Araújo-Gomes, N., Romero-Gavilán, F., Zhang, Y., Martinez-Ramos, C., Elortza, F., Azkargorta, M., Martín de Llano, J.J., Gurruchaga, M., Goñi, I., van den Beucken, J.J.J.P., Suay, J.
Colloids and surfaces 2019 v.181 pp. 125-133
C-reactive protein, adsorption, biocompatibility, biocompatible materials, coatings, complement, inflammation, interleukin-10, macrophages, protein deposition, rabbits, secretion, tibia, titanium, tumor necrosis factor-alpha
One of the events occurring when a biomaterial is implanted in an host is the protein deposition onto its surface, which might regulate cell responses. When a biomaterial displays a compromised biocompatibility, distinct complement pathways can be activated to produce a foreign body reaction.
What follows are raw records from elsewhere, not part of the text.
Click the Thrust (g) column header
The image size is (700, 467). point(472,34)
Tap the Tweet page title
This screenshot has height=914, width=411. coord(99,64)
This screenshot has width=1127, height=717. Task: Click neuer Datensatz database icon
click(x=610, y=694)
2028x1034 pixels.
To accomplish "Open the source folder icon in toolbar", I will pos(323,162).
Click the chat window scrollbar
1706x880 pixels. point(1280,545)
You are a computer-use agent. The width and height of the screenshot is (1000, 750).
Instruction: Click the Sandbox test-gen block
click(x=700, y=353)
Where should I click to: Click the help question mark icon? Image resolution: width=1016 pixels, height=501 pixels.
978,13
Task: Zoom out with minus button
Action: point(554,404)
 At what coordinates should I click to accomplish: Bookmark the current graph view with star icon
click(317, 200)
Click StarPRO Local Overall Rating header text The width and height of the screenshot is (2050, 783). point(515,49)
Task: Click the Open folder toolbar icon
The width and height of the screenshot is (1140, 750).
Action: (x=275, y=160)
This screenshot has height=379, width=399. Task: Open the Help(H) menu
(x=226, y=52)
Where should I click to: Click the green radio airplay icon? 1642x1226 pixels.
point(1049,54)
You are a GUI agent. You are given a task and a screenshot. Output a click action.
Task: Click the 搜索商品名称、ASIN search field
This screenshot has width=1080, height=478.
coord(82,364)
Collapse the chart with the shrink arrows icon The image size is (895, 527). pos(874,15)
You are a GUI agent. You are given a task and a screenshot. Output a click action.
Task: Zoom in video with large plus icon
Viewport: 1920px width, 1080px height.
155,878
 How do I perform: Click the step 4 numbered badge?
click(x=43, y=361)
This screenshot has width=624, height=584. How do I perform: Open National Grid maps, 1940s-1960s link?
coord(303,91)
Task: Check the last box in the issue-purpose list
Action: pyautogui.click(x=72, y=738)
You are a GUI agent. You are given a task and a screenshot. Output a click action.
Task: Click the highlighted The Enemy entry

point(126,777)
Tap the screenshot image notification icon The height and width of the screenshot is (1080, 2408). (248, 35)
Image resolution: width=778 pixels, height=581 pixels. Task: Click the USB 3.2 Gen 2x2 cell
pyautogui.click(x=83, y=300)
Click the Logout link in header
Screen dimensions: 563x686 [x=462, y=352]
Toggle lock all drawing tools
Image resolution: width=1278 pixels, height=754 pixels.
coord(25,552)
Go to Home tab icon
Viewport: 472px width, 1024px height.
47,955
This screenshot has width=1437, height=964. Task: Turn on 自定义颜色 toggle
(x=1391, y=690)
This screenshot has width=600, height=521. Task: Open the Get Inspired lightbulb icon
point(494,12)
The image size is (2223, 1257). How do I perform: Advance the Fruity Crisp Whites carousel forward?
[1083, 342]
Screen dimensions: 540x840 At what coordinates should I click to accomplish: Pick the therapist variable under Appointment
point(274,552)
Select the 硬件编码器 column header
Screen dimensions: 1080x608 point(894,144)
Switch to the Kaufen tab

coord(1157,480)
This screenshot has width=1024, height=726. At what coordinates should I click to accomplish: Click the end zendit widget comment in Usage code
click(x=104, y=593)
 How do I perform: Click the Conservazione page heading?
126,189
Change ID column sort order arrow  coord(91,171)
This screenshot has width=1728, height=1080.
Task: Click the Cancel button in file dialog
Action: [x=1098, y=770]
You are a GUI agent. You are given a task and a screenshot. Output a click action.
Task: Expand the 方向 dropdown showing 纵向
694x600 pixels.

In this article, we have designed different types of biomaterial surfaces to study the inflammation process. Here, we used different concentrations of (3-glycidoxypropyl)-trimethoxysilane (GPTMS), an organically-modified alkoxysilane as a precursor for the synthesis of various types of sol-gel materials functionalizing coatings for titanium implants to regulate biological responses. Our results showed that greater GPTMS surface concentrations induced greater secretion of TNF-α and IL-10 on RAW 264.7 macrophages. When implanted into rabbit tibia, osseointegration decreased with higher GPTMS concentrations. Interestingly, higher deposition of complement-related proteins C-reactive protein (CRP) and ficolin-2 (FCN2), two main activators of distinct complement pathways, was observed. Taking all together, inflammatory potential increase seems to be GPTMS concentration-dependent. Our results show that a greater adsorption of complement proteins can condition macrophage polarization.